L'indice du CAC 40 a progressé de 0,49%, comme déjà habituée à l'idée d'un baril qui tutoie les 100 dollars depuis le déclenchement de la guerre contre l'Iran et le blocage du détroit d'Ormuz.
Vedette du jour, la valeur du titre du fabricant automobile Stellantis a progressé de 2,89% à 5,9 euros, compensant un brutal recul sur les douze derniers mois.
La détente sur les marchés obligataires (les taux d'intérêts sur la dette des Etats) « a donné le tempo » mardi à la Bourse de Paris, d'après Frédéric Rozier, gestionnaire de portefeuille pour la banque privée Mirabaud.
Aux alentours de 18H00 GMT, le rendement de l'emprunt allemand à échéance 10 ans, qui fait référence en Europe, se maintenait à 2,90% contre 2,95% la veille. Il évoluait autour de 2,64% avant la guerre.
Son équivalent français affichait un rendement à 3,55% contre 3,61% lundi en clôture (et contre 3,22% avant le début du conflit). Passé la « stupéfaction » des premiers jours, la Bourse de Paris s'est habituée aux tensions géopolitiques.

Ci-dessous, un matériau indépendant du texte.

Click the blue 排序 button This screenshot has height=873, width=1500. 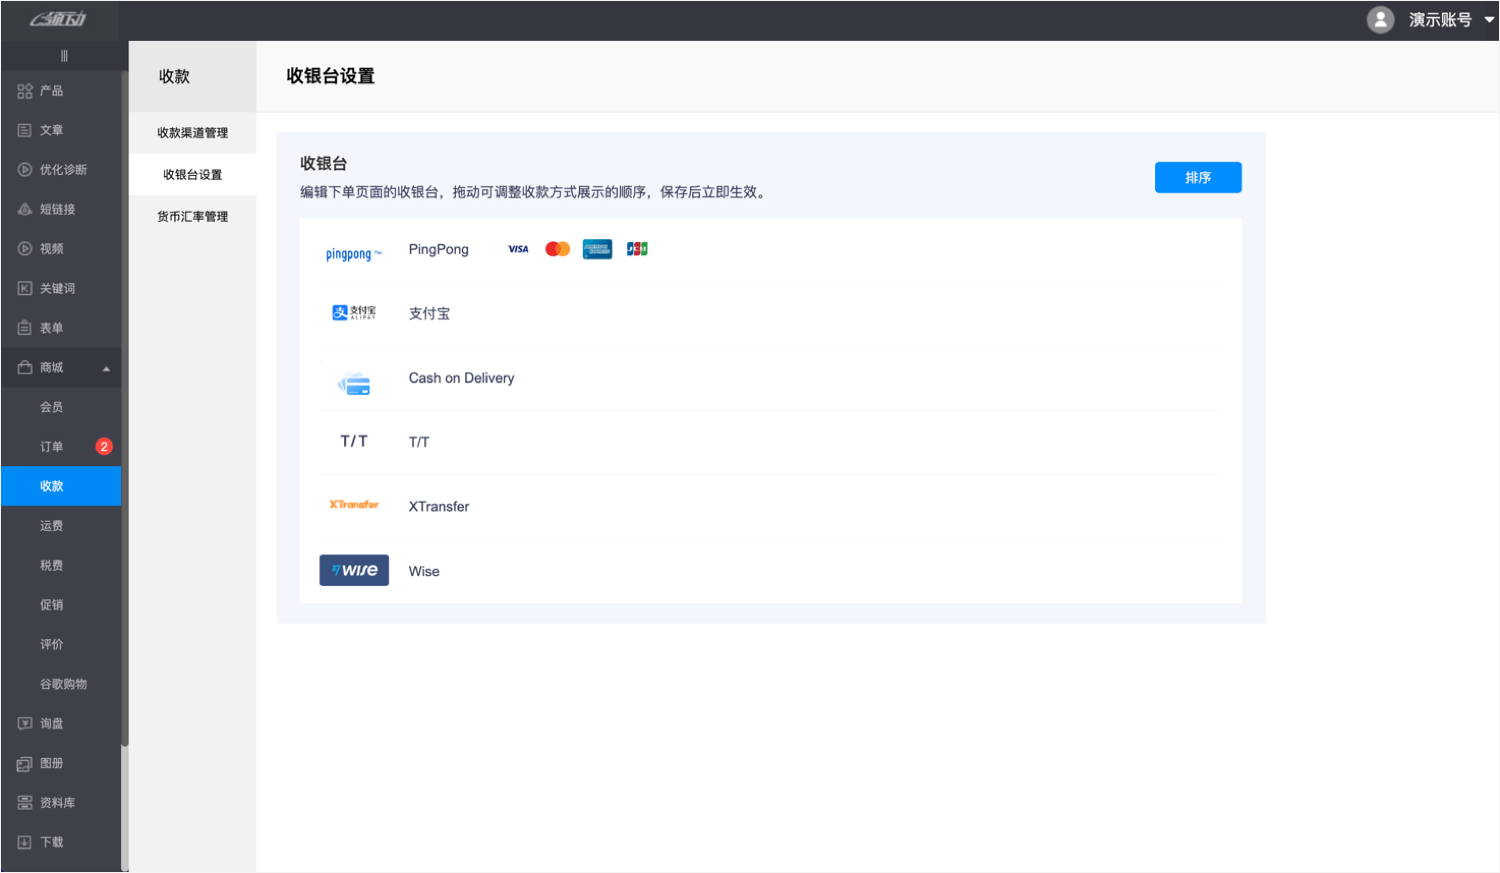[x=1197, y=177]
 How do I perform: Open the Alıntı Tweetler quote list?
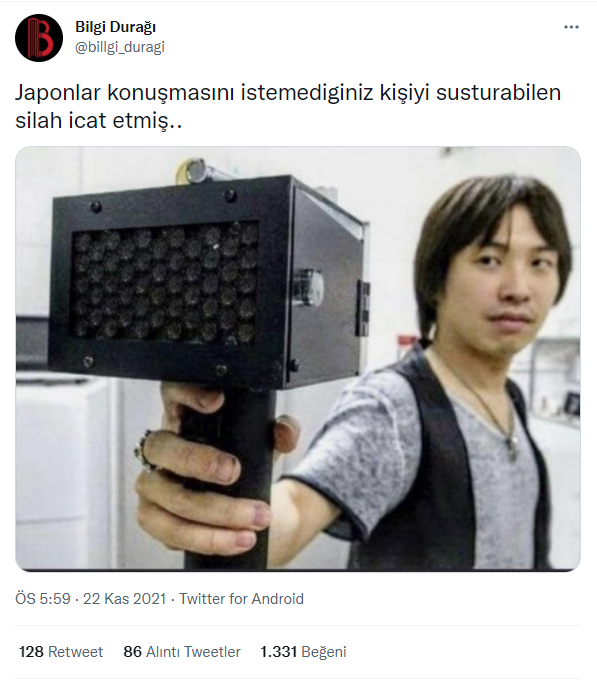click(193, 652)
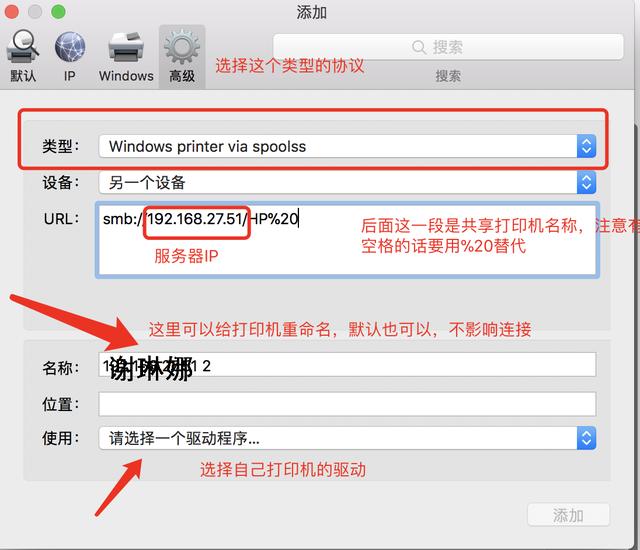The width and height of the screenshot is (640, 550).
Task: Click the empty 位置 location field
Action: tap(347, 404)
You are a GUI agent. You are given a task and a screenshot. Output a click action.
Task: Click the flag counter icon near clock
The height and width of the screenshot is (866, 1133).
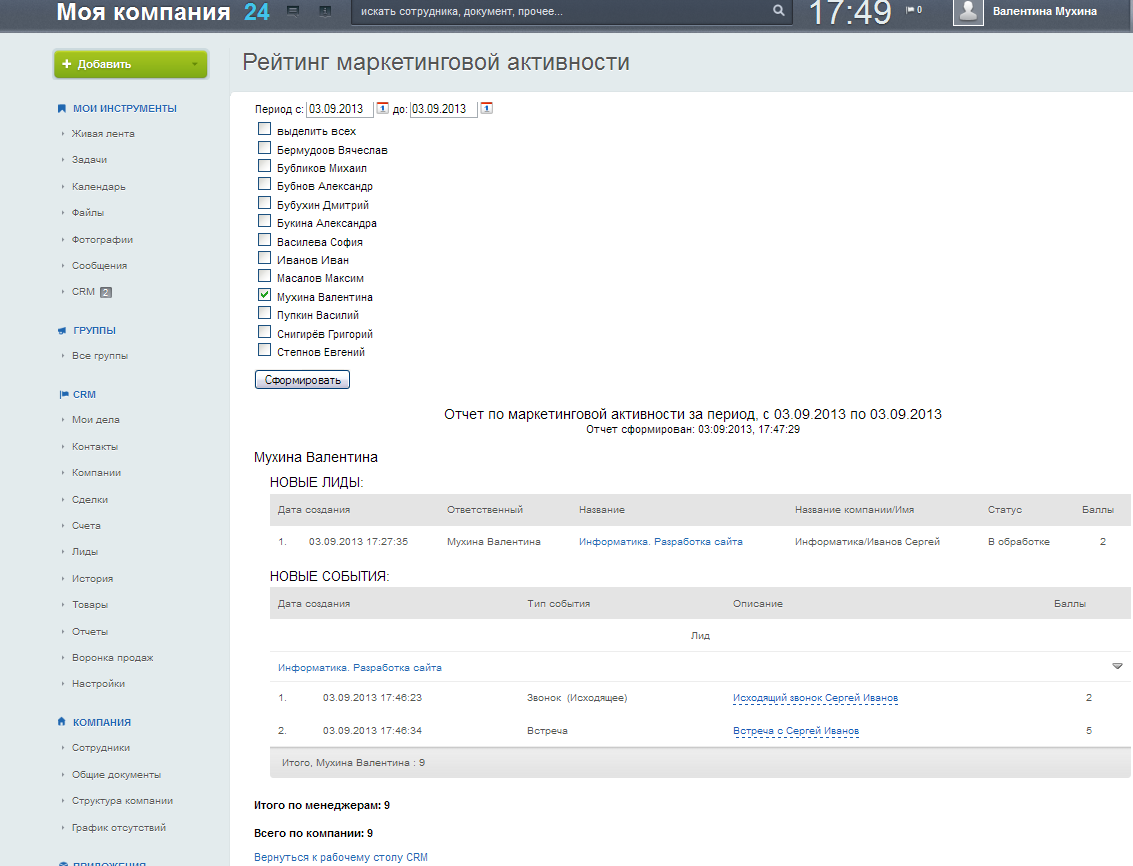click(x=912, y=10)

L'attention des investisseurs se tournent désormais vers la réunion de la Banque centrale européenne (BCE) jeudi.
Ils misent la présidente Christine Lagarde pour ne pas augmenter les taux face au risque d'inflation liée à la hausse brutale du pétrole début mars.
« Le marché a envie de croire que les banques centrales ne vont pas sur-réagir par une hausse des taux, en considérant que cette inflation est temporaire », commente Frédéric Rozier.
« Il est probable que l'inflation dépasse temporairement les 3% d'ici la fin 2026 (...) Malgré ces tensions, nous n'anticipons pas de modification des taux directeurs de la BCE cette semaine trop tôt », ajoute Bénédicte Kukla, stratégiste en chef chez Indosuez.